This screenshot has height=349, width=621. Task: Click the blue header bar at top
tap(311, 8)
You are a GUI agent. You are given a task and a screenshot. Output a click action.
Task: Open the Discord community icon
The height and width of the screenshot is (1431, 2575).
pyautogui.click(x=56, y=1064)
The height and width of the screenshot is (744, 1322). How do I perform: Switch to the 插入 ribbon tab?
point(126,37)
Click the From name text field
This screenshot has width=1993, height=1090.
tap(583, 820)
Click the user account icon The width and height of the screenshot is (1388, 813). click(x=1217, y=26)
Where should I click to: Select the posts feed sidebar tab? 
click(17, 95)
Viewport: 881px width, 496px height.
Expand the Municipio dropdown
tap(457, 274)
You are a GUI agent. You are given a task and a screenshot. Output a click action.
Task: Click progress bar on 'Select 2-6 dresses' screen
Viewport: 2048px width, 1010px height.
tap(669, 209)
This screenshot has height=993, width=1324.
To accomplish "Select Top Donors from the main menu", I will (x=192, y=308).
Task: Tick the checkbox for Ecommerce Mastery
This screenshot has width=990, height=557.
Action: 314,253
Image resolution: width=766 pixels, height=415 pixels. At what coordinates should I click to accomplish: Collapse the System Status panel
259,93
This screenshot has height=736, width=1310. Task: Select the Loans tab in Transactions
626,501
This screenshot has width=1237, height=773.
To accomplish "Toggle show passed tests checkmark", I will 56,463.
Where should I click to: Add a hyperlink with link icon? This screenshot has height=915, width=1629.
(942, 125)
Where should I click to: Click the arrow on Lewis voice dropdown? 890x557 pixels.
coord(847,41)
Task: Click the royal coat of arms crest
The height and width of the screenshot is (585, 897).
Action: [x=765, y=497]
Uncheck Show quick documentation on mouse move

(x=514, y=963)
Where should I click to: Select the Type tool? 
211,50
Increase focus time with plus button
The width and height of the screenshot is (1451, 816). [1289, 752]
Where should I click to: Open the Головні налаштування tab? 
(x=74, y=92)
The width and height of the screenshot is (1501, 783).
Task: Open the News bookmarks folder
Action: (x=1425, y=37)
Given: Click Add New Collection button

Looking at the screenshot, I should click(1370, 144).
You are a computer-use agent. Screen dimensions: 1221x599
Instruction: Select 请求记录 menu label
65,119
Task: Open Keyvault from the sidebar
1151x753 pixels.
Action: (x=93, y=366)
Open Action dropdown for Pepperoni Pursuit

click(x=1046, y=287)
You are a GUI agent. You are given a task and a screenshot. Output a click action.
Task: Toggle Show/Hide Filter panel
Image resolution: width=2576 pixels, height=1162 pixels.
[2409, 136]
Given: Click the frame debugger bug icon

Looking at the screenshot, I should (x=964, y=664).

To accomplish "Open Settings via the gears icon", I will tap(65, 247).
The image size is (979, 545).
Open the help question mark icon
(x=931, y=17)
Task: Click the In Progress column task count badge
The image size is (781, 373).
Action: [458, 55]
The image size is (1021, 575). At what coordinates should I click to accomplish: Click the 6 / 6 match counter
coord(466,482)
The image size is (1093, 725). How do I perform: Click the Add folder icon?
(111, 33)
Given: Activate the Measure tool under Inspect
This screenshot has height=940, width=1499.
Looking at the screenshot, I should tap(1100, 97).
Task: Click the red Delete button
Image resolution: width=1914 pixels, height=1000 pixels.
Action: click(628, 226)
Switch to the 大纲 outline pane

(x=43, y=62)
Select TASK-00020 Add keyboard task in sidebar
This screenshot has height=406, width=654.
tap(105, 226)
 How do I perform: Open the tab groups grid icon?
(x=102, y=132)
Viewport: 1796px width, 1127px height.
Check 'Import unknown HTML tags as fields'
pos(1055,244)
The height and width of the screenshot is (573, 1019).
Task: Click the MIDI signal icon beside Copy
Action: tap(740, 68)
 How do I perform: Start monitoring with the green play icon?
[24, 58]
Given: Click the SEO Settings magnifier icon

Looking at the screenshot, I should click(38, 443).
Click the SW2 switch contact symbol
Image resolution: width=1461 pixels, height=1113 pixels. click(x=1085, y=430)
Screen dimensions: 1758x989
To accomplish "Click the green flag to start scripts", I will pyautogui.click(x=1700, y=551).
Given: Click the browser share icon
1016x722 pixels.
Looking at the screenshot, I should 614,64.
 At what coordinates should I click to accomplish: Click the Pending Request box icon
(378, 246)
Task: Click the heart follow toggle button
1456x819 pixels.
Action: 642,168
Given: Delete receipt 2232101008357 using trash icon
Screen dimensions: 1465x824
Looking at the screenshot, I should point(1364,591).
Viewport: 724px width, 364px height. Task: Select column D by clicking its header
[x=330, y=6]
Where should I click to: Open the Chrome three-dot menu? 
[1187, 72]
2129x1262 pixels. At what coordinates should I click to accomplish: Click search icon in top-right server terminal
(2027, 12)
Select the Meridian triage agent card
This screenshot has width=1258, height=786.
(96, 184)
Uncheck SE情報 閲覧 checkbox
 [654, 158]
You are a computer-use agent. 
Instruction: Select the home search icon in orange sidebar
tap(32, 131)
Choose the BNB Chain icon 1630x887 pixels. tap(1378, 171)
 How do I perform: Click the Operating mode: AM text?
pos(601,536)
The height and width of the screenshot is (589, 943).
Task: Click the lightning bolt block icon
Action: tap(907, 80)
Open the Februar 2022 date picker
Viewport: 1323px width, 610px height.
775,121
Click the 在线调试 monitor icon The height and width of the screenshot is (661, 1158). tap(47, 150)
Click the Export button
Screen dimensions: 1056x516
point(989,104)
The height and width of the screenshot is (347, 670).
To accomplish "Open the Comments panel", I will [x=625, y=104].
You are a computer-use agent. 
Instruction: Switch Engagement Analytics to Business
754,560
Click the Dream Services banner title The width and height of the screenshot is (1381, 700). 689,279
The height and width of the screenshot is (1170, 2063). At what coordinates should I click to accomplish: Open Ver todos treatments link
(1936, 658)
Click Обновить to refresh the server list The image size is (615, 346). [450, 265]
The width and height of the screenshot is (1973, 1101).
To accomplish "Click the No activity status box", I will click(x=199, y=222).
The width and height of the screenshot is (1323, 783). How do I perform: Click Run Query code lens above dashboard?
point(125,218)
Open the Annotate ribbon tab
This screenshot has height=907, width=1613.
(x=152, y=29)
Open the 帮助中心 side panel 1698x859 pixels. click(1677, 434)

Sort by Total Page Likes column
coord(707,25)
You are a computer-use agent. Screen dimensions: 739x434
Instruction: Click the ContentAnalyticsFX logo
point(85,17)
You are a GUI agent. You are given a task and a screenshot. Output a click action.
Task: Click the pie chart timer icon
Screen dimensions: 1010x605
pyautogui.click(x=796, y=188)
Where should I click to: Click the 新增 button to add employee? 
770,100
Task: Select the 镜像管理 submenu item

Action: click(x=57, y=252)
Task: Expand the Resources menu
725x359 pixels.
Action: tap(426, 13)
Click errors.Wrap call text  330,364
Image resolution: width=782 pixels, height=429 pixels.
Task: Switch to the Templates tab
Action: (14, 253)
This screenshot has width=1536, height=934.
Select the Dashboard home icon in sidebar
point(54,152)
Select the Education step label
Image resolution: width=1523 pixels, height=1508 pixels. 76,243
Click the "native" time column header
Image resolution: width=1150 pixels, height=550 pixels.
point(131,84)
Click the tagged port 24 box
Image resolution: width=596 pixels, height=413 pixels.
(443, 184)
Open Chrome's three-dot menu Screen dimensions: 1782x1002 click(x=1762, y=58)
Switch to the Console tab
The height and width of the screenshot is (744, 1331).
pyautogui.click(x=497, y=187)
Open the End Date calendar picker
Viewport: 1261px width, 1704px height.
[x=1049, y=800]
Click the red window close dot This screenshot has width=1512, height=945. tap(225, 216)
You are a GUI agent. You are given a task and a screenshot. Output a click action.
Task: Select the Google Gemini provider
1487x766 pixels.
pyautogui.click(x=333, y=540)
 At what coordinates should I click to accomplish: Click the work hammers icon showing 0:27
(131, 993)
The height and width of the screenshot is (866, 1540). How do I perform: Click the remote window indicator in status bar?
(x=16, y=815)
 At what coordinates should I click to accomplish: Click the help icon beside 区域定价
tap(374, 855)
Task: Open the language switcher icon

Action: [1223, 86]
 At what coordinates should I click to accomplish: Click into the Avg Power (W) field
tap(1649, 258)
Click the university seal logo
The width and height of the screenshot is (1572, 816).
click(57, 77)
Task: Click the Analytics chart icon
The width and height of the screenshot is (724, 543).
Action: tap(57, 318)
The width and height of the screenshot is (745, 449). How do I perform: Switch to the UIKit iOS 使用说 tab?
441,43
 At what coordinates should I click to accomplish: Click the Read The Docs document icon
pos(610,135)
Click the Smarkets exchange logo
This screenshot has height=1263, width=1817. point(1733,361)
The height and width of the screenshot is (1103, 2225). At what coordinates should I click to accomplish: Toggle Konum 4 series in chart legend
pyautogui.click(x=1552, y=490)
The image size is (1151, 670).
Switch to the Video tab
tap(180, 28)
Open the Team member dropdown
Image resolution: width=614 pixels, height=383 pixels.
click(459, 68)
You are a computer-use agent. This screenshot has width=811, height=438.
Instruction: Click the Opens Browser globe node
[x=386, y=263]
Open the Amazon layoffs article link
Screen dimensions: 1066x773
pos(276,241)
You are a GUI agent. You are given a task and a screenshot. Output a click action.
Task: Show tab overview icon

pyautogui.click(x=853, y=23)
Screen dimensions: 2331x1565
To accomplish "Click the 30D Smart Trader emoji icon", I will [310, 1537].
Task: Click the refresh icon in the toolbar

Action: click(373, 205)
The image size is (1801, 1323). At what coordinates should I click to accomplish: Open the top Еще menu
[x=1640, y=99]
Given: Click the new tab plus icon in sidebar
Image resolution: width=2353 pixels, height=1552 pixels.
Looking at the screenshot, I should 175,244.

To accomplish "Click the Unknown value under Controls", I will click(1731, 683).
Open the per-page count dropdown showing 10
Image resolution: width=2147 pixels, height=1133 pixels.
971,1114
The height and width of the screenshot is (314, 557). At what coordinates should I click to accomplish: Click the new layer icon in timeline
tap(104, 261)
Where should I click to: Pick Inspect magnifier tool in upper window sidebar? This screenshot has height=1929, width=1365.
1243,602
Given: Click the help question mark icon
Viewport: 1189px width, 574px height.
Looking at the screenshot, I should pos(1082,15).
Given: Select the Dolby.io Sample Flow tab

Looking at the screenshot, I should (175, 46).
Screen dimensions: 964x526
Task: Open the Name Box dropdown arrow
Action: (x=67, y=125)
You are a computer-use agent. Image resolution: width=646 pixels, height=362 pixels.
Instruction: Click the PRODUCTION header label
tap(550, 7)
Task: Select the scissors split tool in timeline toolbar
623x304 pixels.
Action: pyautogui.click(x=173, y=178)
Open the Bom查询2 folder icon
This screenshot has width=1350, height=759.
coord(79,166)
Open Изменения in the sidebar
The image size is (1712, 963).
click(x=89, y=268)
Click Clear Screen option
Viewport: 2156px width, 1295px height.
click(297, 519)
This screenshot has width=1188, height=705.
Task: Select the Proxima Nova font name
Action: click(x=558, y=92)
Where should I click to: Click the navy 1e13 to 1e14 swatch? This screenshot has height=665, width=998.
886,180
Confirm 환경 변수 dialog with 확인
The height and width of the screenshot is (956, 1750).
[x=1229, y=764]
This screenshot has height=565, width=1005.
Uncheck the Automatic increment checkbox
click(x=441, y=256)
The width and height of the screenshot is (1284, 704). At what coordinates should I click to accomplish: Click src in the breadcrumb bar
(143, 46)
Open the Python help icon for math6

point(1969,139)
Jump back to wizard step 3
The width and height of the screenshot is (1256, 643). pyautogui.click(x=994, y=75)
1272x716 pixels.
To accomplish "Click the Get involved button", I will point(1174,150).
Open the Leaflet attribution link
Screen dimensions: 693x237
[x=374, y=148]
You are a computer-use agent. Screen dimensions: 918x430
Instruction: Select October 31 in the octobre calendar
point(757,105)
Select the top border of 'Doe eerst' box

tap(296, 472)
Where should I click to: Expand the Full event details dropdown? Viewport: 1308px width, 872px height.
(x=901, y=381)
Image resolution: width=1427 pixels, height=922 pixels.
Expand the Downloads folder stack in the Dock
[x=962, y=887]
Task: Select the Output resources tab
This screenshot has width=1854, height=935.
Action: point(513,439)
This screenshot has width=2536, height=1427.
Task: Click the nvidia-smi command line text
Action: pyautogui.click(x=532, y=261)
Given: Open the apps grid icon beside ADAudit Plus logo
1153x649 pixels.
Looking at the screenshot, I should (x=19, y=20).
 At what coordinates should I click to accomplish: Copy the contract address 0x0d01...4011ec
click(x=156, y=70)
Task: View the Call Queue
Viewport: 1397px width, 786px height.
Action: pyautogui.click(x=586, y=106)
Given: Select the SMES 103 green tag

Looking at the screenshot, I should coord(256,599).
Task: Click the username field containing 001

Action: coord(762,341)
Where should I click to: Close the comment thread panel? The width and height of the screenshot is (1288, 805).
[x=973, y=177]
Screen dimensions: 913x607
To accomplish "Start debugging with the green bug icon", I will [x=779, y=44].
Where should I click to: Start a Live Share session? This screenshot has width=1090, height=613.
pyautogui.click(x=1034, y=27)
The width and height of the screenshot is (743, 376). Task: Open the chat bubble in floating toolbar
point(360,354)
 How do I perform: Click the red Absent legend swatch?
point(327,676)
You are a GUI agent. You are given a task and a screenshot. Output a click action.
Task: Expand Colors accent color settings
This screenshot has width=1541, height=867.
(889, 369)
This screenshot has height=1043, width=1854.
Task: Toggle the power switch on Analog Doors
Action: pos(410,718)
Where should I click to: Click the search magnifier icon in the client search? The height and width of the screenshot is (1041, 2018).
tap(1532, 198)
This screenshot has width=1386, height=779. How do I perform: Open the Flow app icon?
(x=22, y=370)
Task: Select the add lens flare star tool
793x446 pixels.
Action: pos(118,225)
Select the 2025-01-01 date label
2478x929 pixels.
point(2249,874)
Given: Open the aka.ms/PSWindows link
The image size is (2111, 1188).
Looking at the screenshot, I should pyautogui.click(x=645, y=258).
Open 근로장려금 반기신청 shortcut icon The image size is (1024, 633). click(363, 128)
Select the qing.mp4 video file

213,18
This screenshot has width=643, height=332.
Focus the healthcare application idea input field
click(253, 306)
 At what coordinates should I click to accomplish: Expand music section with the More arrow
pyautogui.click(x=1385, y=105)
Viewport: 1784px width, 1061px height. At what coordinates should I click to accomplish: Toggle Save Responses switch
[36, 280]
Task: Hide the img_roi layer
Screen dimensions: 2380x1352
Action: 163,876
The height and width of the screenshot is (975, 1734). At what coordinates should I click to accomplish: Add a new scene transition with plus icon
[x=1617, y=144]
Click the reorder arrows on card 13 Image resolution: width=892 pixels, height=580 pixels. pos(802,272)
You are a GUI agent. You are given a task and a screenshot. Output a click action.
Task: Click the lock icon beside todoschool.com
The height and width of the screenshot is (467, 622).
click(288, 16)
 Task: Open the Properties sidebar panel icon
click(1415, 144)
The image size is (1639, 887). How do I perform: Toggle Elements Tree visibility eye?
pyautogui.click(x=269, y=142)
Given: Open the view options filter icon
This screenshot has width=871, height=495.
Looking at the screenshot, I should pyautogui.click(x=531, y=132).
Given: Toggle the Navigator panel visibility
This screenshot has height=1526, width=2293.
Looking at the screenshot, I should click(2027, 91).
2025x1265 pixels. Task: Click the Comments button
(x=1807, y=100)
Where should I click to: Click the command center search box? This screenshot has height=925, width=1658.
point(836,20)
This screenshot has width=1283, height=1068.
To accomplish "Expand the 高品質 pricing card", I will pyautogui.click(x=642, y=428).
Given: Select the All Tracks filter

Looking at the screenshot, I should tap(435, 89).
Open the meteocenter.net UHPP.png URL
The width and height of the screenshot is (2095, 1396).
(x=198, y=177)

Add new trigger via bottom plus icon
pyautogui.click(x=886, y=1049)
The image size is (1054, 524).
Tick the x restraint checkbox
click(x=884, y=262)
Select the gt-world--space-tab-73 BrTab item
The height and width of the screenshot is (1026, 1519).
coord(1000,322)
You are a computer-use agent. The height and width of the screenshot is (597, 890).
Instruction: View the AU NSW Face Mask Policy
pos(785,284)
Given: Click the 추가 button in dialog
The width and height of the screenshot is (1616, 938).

→ What needs to be done: What must be transcribed is the run of lines from the one containing "Instruction: View the AU NSW Face Mask Policy" to the last line of the data above, inclusive, and only that.

→ Completed task:
Instruction: View the AU NSW Face Mask Policy
pos(785,284)
Given: Click the 추가 button in dialog
The width and height of the screenshot is (1616, 938).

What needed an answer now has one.